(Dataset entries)
——————————

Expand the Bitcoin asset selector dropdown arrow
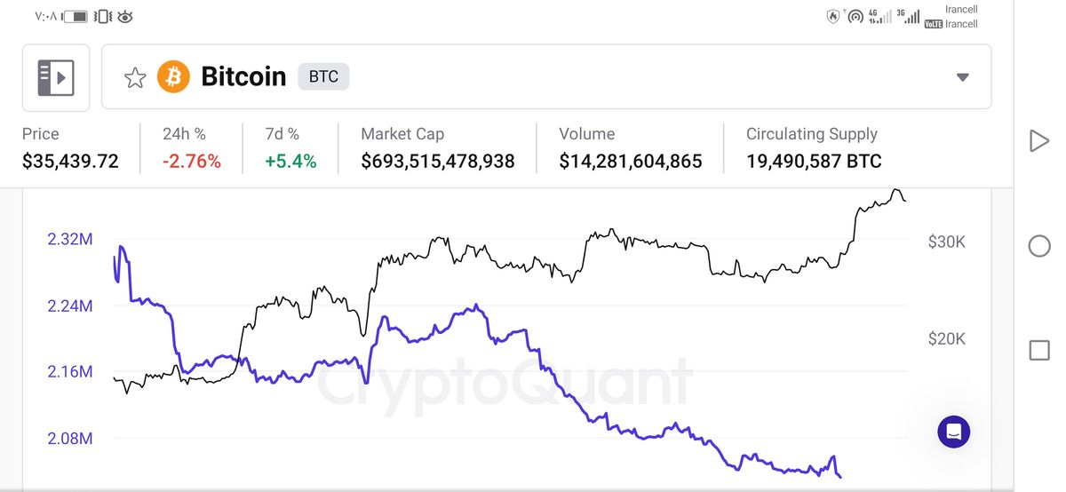Viewport: 1066px width, 492px height. (x=962, y=77)
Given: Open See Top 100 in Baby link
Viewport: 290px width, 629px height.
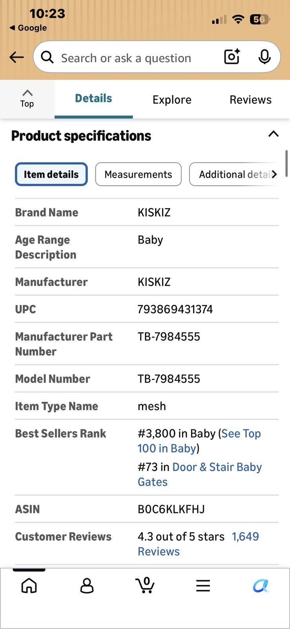Looking at the screenshot, I should (199, 441).
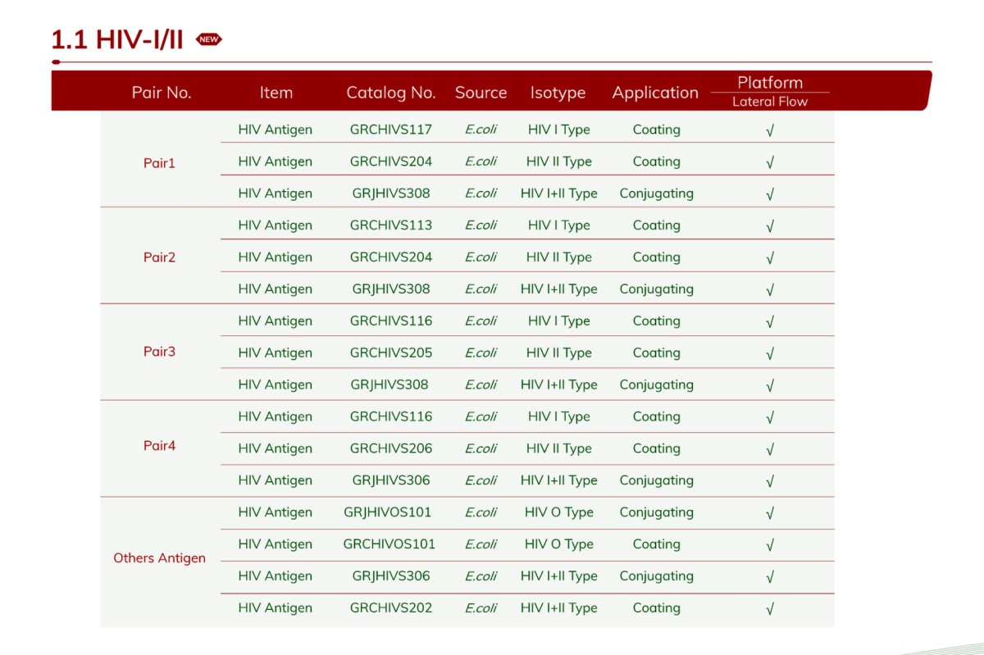Expand the Platform column header
This screenshot has width=984, height=655.
[770, 83]
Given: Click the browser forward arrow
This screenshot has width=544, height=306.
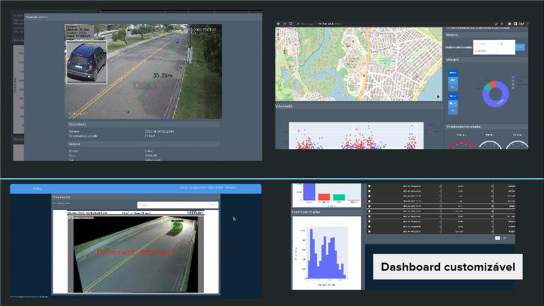Looking at the screenshot, I should pos(284,23).
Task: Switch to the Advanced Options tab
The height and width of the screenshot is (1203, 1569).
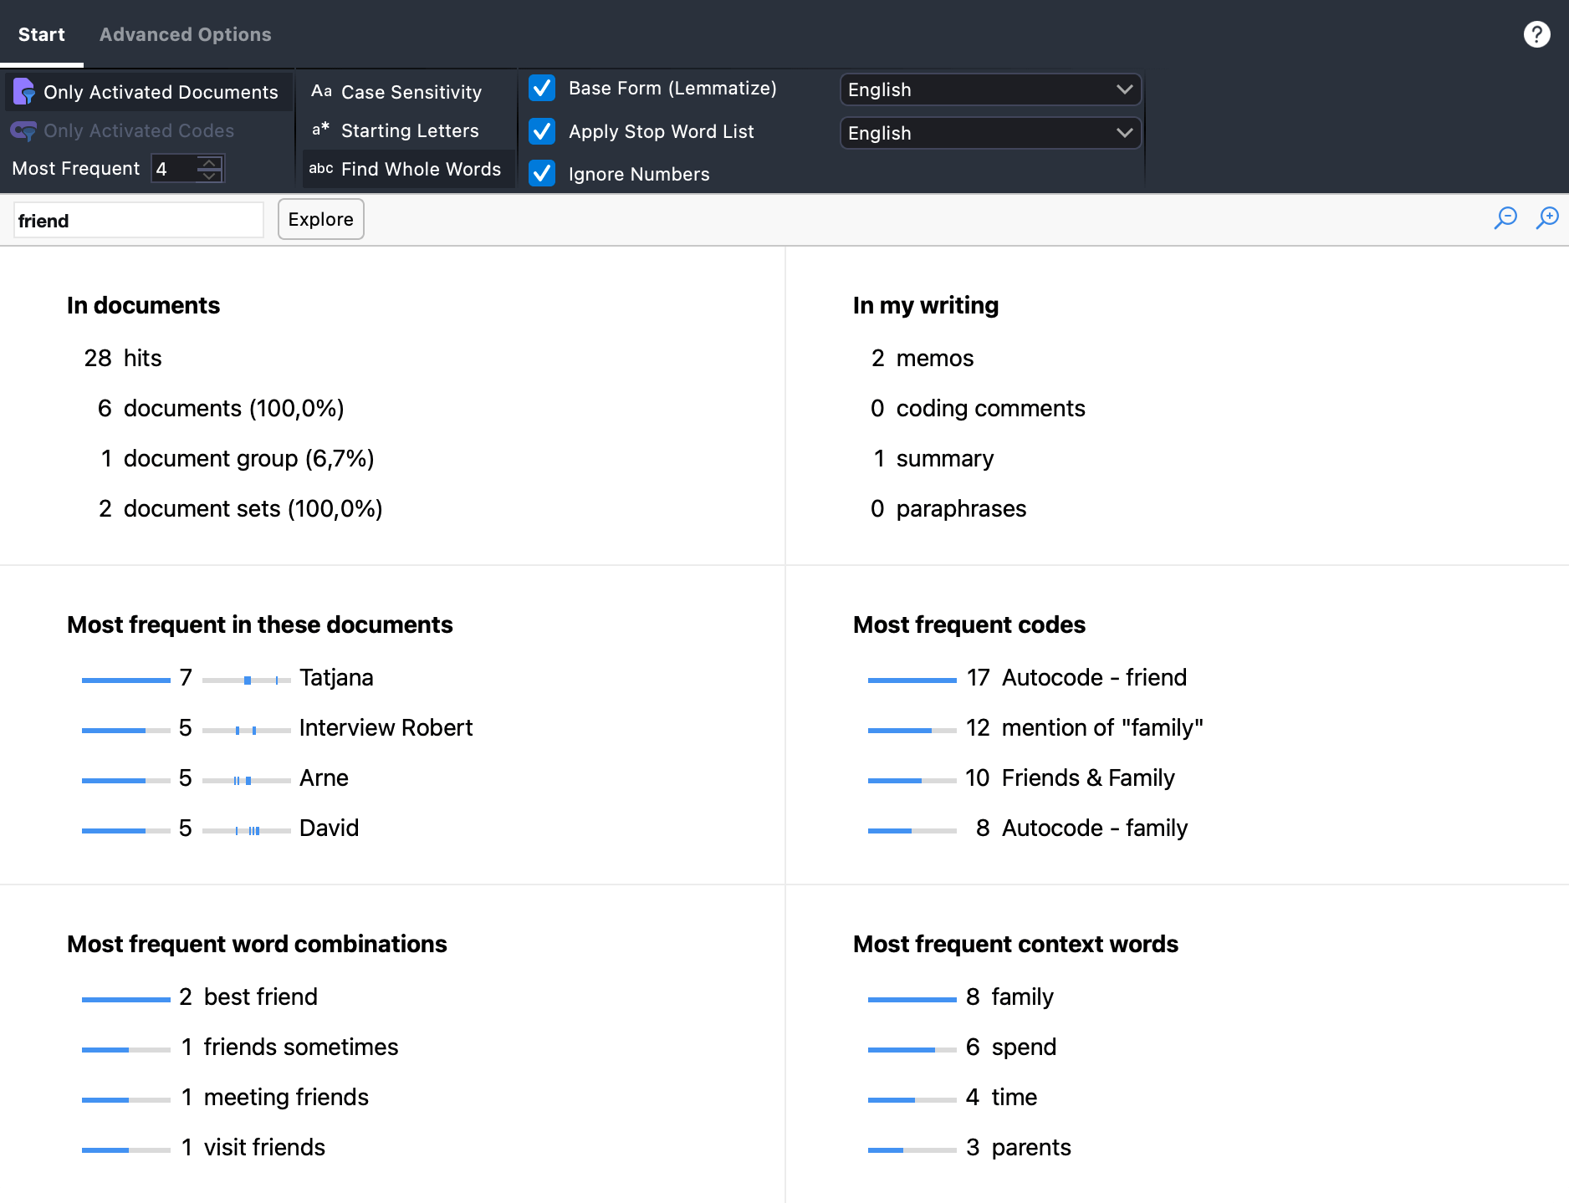Action: click(185, 34)
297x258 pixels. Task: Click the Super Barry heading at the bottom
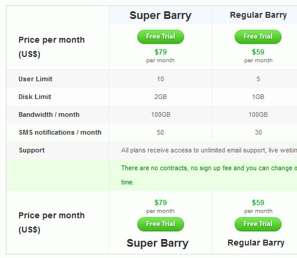point(157,243)
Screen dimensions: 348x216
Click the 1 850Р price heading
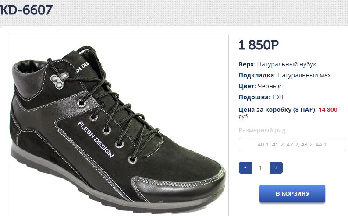(x=259, y=45)
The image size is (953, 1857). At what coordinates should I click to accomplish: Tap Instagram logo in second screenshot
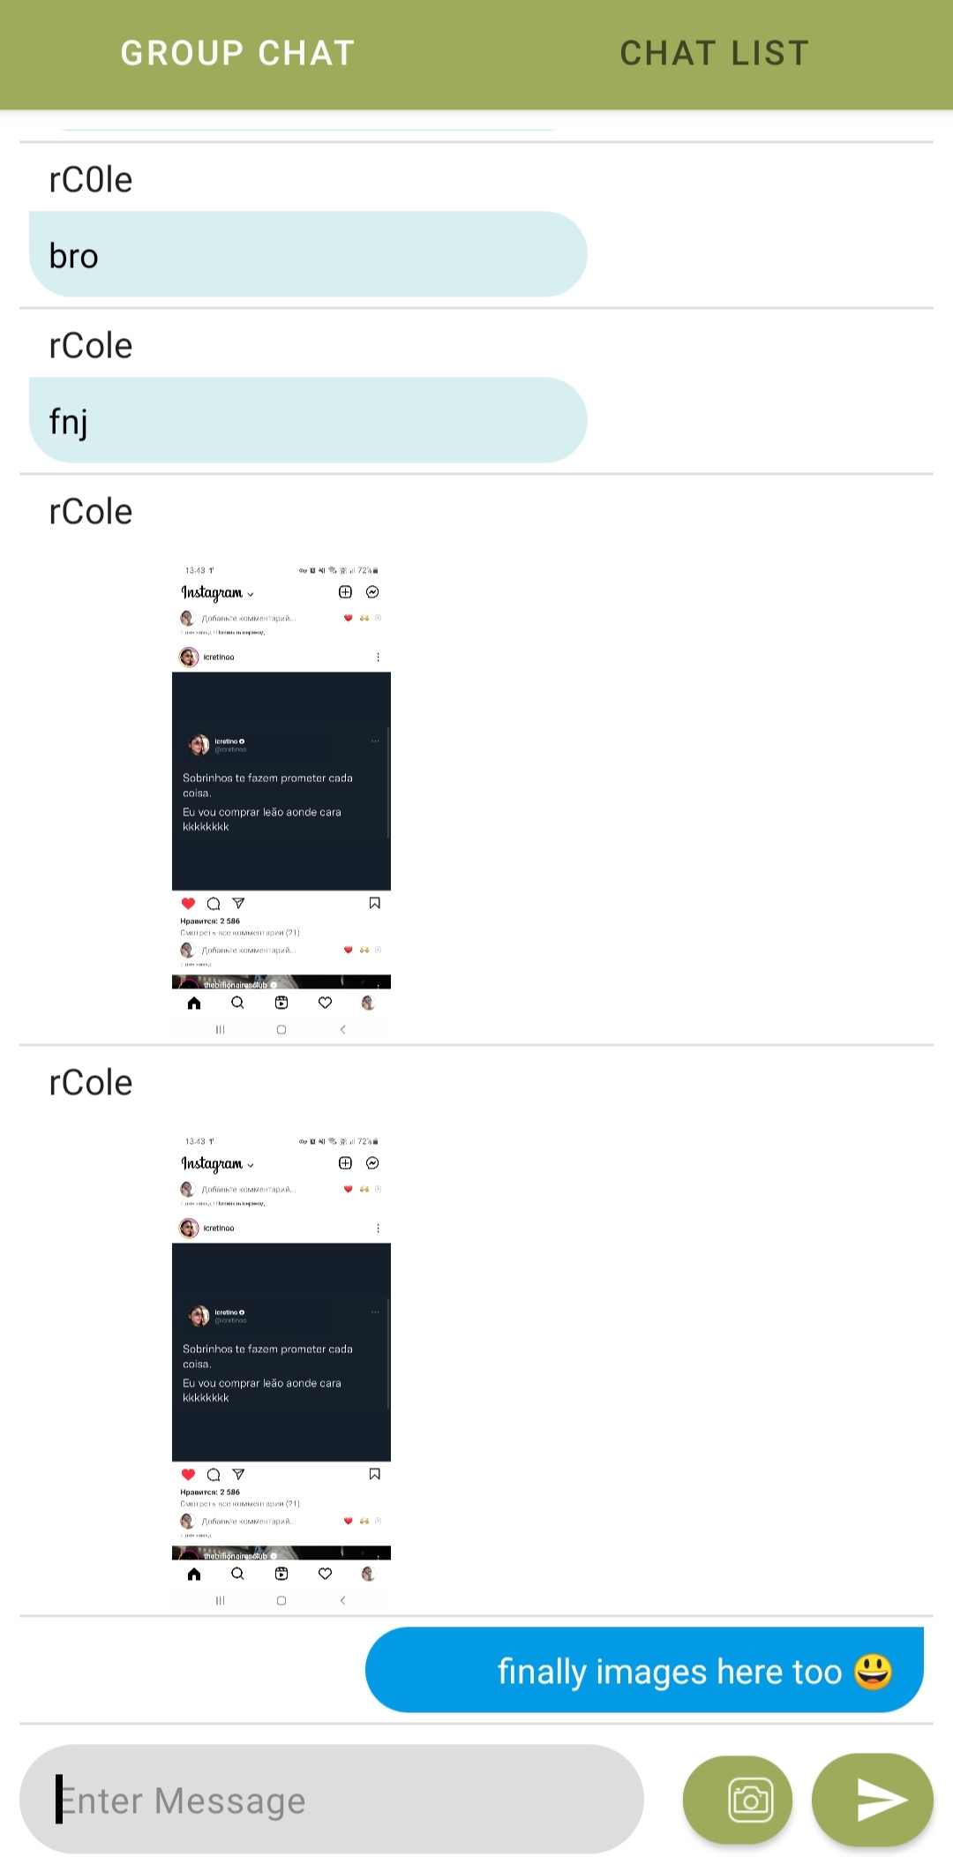[212, 1163]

——————————

Exercise prompt » What the answer must hold: all the data above, given again exactly, without pictures.

Exercise result »
Expand the Bitcoin asset selector dropdown arrow
Viewport: 1066px width, 492px height. (x=962, y=77)
Given: Open See Top 100 in Baby link
Viewport: 290px width, 629px height.
Looking at the screenshot, I should (199, 441).
Expand the Platform column header
This screenshot has width=984, height=655.
[770, 83]
Given: Click the browser forward arrow
This screenshot has width=544, height=306.
Looking at the screenshot, I should pos(284,23).
Task: Switch to the Advanced Options tab
The height and width of the screenshot is (1203, 1569).
Action: click(185, 34)
297x258 pixels. Task: Click the Super Barry heading at the bottom
point(157,243)
Screen dimensions: 348x216
Click the 1 850Р price heading
(x=259, y=45)
The image size is (953, 1857). At what coordinates should I click to accomplish: Tap Instagram logo in second screenshot
[212, 1163]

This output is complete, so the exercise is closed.